Collected data entries
*** Begin section ***
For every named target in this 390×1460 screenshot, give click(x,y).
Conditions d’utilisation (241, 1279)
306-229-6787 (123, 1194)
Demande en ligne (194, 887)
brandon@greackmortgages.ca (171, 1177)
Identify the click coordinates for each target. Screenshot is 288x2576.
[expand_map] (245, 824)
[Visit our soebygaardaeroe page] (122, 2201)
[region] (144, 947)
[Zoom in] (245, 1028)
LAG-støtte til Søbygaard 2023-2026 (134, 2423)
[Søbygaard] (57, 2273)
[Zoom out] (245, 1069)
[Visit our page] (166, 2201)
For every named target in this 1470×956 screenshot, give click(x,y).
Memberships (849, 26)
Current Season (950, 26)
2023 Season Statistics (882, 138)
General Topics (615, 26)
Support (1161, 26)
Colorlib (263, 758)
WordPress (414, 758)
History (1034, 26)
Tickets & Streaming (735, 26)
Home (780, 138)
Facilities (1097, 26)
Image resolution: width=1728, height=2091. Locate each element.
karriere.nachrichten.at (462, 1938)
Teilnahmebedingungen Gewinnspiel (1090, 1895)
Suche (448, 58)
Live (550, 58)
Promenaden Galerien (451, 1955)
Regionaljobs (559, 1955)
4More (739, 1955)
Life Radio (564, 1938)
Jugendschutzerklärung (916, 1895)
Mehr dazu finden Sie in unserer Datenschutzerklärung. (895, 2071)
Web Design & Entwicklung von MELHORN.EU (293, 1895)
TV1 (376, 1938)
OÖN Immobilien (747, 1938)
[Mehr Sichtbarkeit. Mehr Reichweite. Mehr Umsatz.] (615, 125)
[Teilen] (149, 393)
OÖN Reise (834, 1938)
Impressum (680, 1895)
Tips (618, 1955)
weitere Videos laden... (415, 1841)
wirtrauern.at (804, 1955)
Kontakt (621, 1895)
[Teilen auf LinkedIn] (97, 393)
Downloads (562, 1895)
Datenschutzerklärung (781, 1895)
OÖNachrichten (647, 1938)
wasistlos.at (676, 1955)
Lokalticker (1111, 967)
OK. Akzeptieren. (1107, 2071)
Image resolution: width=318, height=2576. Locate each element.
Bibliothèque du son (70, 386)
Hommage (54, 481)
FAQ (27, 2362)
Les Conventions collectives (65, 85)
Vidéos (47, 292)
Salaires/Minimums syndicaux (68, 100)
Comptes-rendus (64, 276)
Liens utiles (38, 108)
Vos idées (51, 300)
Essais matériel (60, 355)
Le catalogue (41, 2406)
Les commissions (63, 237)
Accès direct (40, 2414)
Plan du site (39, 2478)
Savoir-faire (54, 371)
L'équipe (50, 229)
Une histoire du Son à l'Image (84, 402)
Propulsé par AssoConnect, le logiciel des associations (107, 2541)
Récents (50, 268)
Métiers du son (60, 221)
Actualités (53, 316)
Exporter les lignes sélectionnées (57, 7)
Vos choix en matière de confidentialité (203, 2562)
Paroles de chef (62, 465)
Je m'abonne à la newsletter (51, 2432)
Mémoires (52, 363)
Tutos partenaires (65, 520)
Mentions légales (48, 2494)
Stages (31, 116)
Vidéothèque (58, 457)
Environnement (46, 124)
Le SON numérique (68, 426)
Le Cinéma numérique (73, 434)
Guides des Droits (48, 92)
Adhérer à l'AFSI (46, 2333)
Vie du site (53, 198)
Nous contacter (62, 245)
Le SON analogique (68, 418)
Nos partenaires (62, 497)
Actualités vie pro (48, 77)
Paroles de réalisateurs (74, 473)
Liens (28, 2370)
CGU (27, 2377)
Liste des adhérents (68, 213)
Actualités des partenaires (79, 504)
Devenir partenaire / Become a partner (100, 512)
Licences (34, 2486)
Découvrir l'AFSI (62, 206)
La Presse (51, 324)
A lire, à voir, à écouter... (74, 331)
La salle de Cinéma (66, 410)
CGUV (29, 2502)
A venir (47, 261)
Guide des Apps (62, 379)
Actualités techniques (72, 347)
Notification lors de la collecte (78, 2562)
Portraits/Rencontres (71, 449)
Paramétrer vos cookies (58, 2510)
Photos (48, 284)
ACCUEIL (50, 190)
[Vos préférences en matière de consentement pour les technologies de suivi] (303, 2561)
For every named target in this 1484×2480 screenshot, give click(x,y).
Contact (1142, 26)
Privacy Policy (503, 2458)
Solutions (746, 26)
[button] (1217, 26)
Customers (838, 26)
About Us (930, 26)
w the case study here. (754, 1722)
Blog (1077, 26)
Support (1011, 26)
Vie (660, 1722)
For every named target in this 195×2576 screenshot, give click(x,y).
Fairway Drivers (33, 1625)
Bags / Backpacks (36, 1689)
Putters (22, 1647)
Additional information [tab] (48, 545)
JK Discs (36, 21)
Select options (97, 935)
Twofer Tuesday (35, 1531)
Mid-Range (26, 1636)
*** End section ***
The problem →
An exact, complete copy of the lines above from the one with "Memberships (849, 26)" through the one with "TV1 (376, 1938)" is the whole answer.

Response →
Memberships (849, 26)
Current Season (950, 26)
2023 Season Statistics (882, 138)
General Topics (615, 26)
Support (1161, 26)
Colorlib (263, 758)
WordPress (414, 758)
History (1034, 26)
Tickets & Streaming (735, 26)
Home (780, 138)
Facilities (1097, 26)
Image resolution: width=1728, height=2091. Locate each element.
karriere.nachrichten.at (462, 1938)
Teilnahmebedingungen Gewinnspiel (1090, 1895)
Suche (448, 58)
Live (550, 58)
Promenaden Galerien (451, 1955)
Regionaljobs (559, 1955)
4More (739, 1955)
Life Radio (564, 1938)
Jugendschutzerklärung (916, 1895)
Mehr dazu finden Sie in unserer Datenschutzerklärung. (895, 2071)
Web Design & Entwicklung von MELHORN.EU (293, 1895)
TV1 (376, 1938)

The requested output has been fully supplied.